Namespaces (Countermeasures)

1. mnt: Keep the default propagation mode of private unless you have a very good reason to change it. If you do need to change it, think about defence in depth and employ other defence strategies.
   
   If you have control over the Docker host, lock down the mounting of the host systems partitions as I discussed in the Lock Down the Mounting of Partitions subsection of the VPS chapter of my book Fascicle 1 Holistic Info-Sec for Web Developers.
   
   If you have to mount a sensitive host system directory, mount it as read-only:
   

   docker run -it --rm -v /etc:/hosts-etc:ro --name=lets-mount-etc ubuntu

   If any file modifications are now attempted on /etc they will be unsuccessful.

   Query

   docker inspect -f "{{ json .Mounts }}" lets-mount-etc

   Result

   [
     {
       "Type":"bind",
       "Source":"/etc",
       "Destination":"/hosts-etc",
       "Mode":"ro",
       "RW":false,
       "Propagation":""
     }
   ]

   Also, as discussed previously, lock down the user to non-root.
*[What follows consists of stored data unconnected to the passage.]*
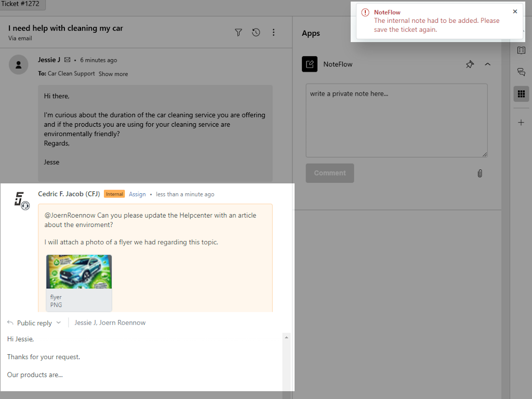View ticket events history via clock icon

256,32
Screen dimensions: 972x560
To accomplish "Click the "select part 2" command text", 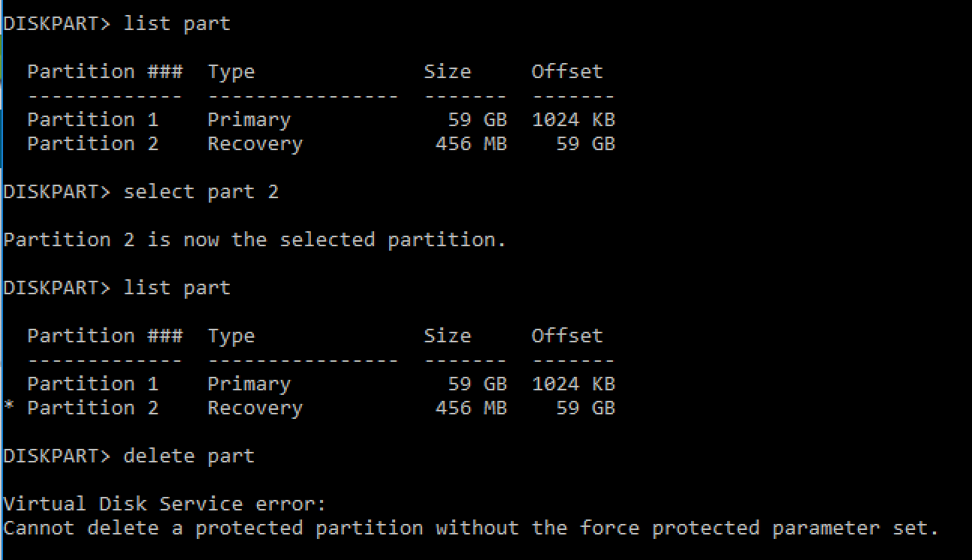I will coord(201,192).
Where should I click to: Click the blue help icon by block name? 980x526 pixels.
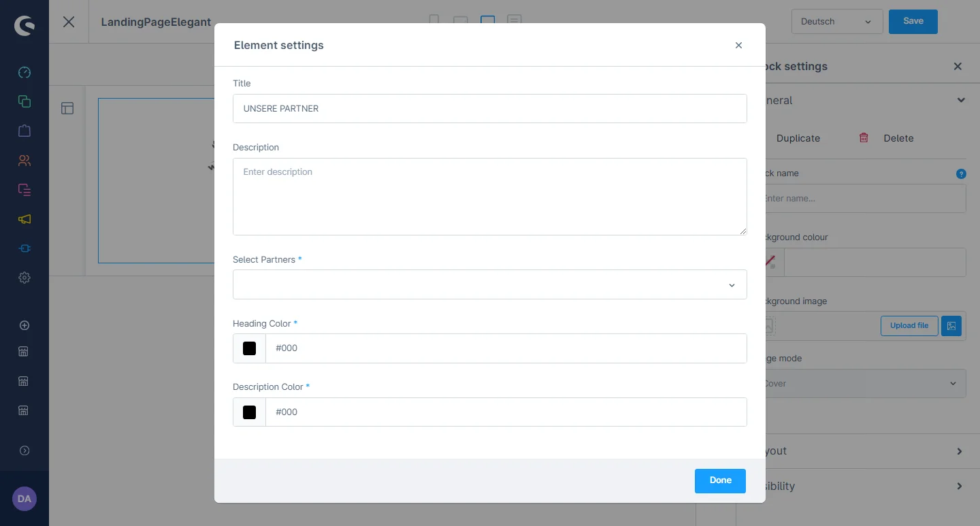[961, 174]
   If you are using LSM, you will probably want to use the Z option as discussed in the risks section.

2. PID: By default enforces isolation from the containers PID namespace, but not from the host to the container. If you are concerned about host systems being able to access your containers, as you should be, consider putting your containers within a VM

3. net: A network namespace is a virtualisation of the network stack, with its own network devices, IP routing tables, firewall rules and ports.
   When a network namespace is created the only network interface that is created is the loopback interface, which is down until brought up.
   Each network interface, whether physical or virtual, can only reside in one namespace, but can be moved between namespaces.
   
   When the last process in a network namespace terminates, the namespace will be destroyed, destroy any virtual interfaces within it, and move any physical network devices back to the initial network namespace, not the process parent.
   
   Docker and Network Namespaces

   A Docker network is analogous to a Linux kernel network namespace.
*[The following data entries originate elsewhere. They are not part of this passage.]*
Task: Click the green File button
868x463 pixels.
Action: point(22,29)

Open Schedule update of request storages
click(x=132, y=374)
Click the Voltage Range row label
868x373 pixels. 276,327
   When Docker is installed, three networks are created bridge, host and null, which you can think of as network namespaces. These can be seen by running:

   docker network ls

   NETWORK ID    NAME              DRIVER   SCOPE
   9897a3063354  bridge            bridge   local
   fe179428ccd4  host              host     local
   a81e8669bda7  none              null     local

   When you run a container, if you want to override the default network of bridge, you can specify which network in which you want to run the container with the --network flag as the following:

   docker run --network=<network>

   The bridge can be seen by running ifconfig on the host:

   docker0   Link encap:Ethernet  HWaddr 05:22:bb:08:41:b7  
             inet addr:172.17.0.1  Bcast:0.0.0.0  Mask:255.255.0.0
             inet6 addr: fe80::42:fbff:fe80:57a5/64 Scope:Link

   When the Docker engine (CLI) client or API tells the Docker daemon to run a container, part of the process allocates a bridged interface, unless specified otherwise, that allows processes within the container to communicate to the system host via the virtual Ethernet bridge.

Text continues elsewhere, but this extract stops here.